Well you can spin until the cows come home but Darwin did not publish "Origin" until 1859, not 1809.
And "Geologia ovvero de fossilibus" by Ulisse Aldrovandi,was published in the 16th century and it was a modern approach to geology.
You can deny these facts forever, but it doesn't change them. You can also keep your abitrary assertion that 1809 somehow marks the advent of modern thought. This makes no sense given the information already provided to you.
Again I ask, where were you educated?
Given your utter dependence on ad hominem, I'd have to say it was Harvard or Wellesley College.
Pre-Darwin does not mean only prior to when he published "Origin...". Darwin was born in 1809. Any point in time prior to 1809 is pre-Darwin by definition.
And "Geologia ovvero de fossilibus" by Ulisse Aldrovandi,was published in the 16th century and it was a modern approach to geology.
You have translated this work from the medieval Latin and discovered pre-Lyellian uniformitarianism did you?
You can deny these facts forever, but it doesn't change them. You can also keep your abitrary assertion that 1809 somehow marks the advent of modern thought. This makes no sense given the information already provided to you.
It is little wonder that evolutionists who are at their core unhinged from the search for truth also find themselves unable to follow a discussion cogently. Your link benchmarked the emergence of the formal discipline of study of what is known today as geology. It is populated by those who engage in formal study of the science who are known as "geologists." As I originally stated and your own link affirmed, this formalization all happened in the 19th century just as I said.
Again I ask, where were you educated? Given your utter dependence on ad hominem, I'd have to say it was Harvard or Wellesley College.

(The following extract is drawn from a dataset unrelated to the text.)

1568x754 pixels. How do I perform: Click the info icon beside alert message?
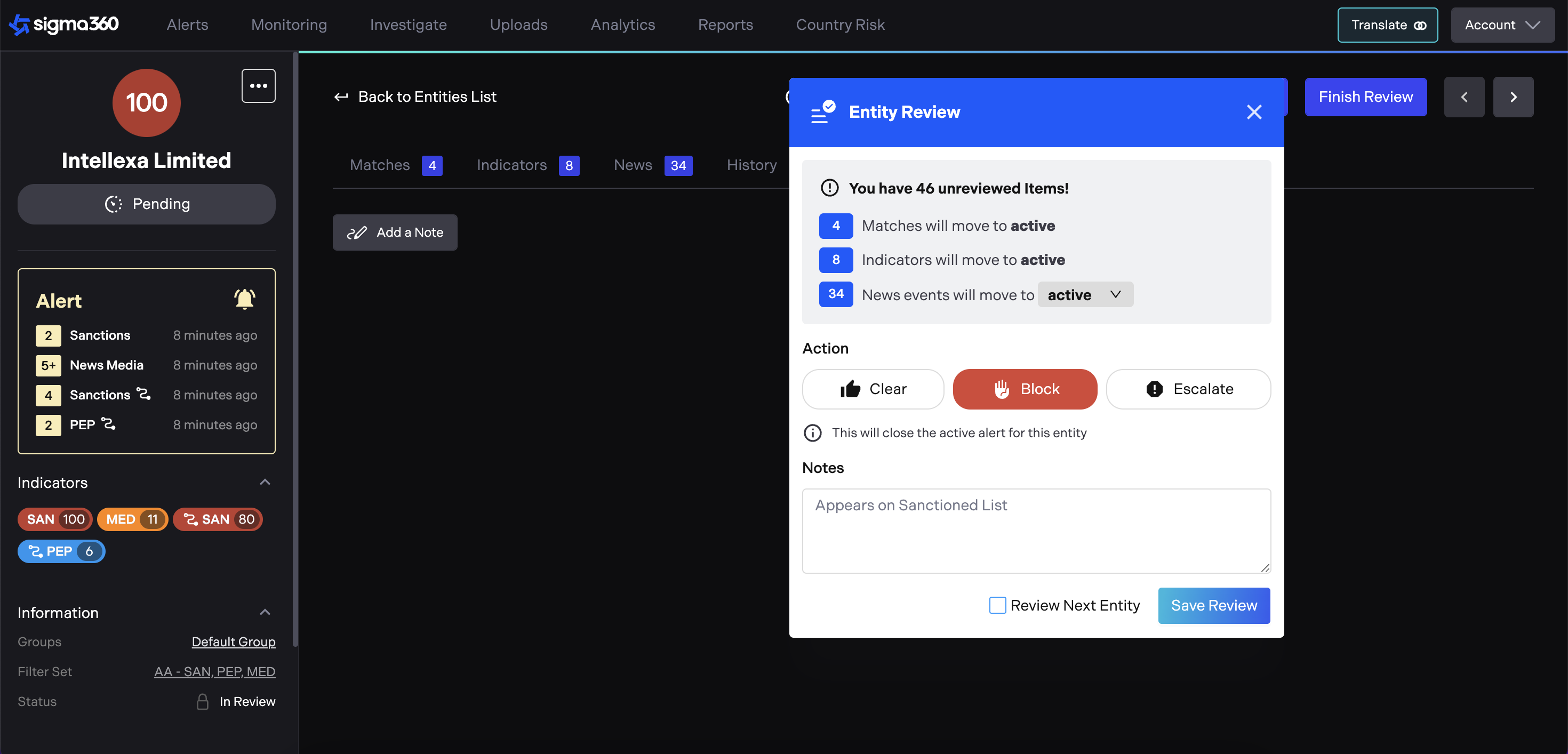(812, 432)
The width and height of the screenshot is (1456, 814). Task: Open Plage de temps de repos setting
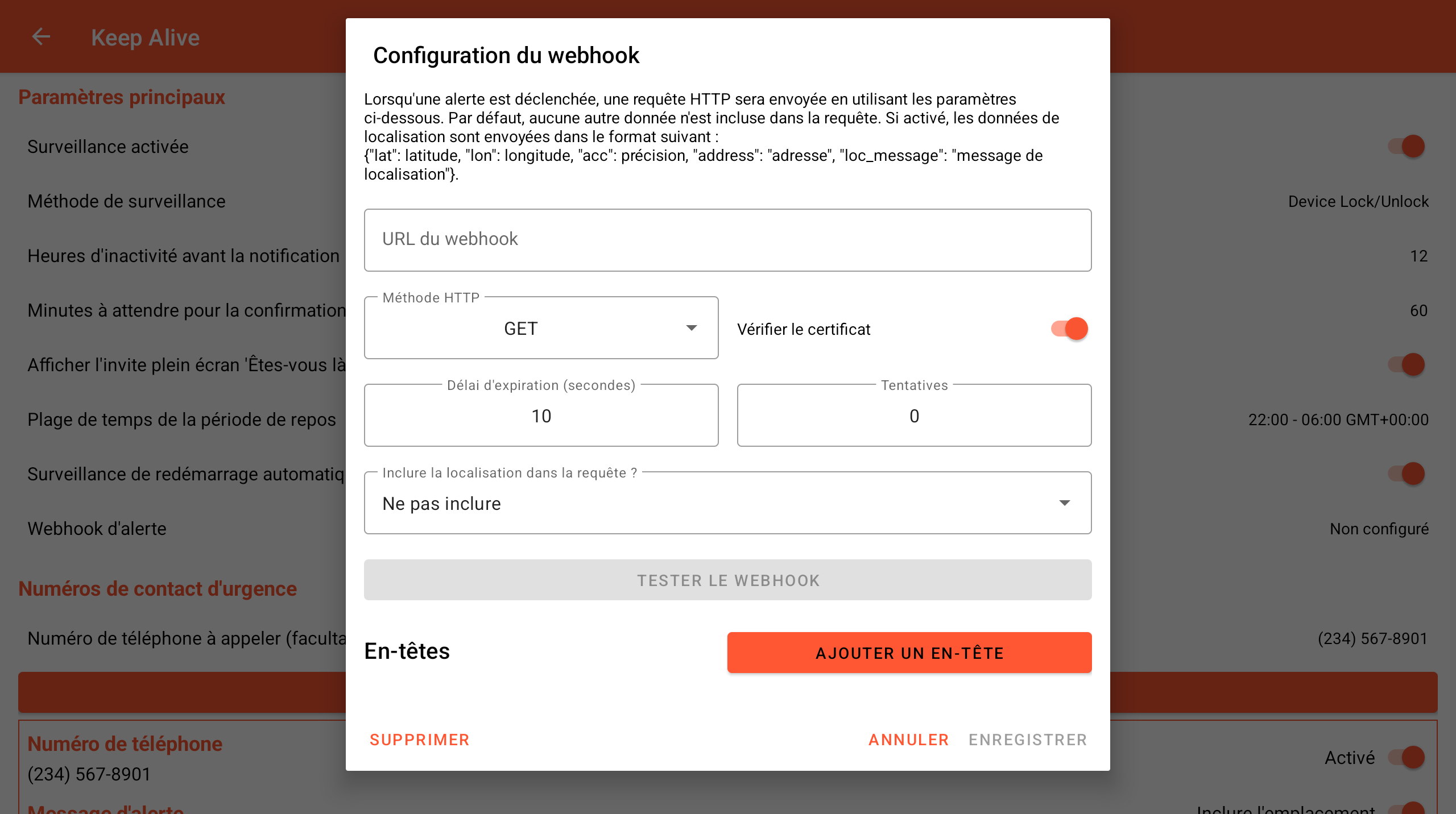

I completed my undergraduate and graduate studies at prestigious American institutions. Neither Harvard nor Wellesley are to be counted among them. Possibly what is a more relevant measure of the value of ones education and knowledge is the marketplace itself. After 25 years in my career, I own a pharmaceutical-development consulting firm, where my opinions and knowledge on scientific matters are sought by clients who are only too willing to pay my $250/hr billing rate. I also hold patents in synthetic chemistries and pharmaceutical formulations, and am a published author in both areas as well as in analytical methods development.
Assuming anyone would pay you for your opinion on anything beyond possibly a focus group surveying opinions on, say, the latest in baby food cuisine, whats your bill rate and whos paying you how much to listen to your cutnpaste fairytale command of scientism?
I suspect most wouldn't give you a bent dime for anything youve posted here, if for no other reason than your position is so poorly researched not to mention how in stumbling over your own argument you wound up making mine instead.
By the way do you like to eat your baby peas: strained or pureed?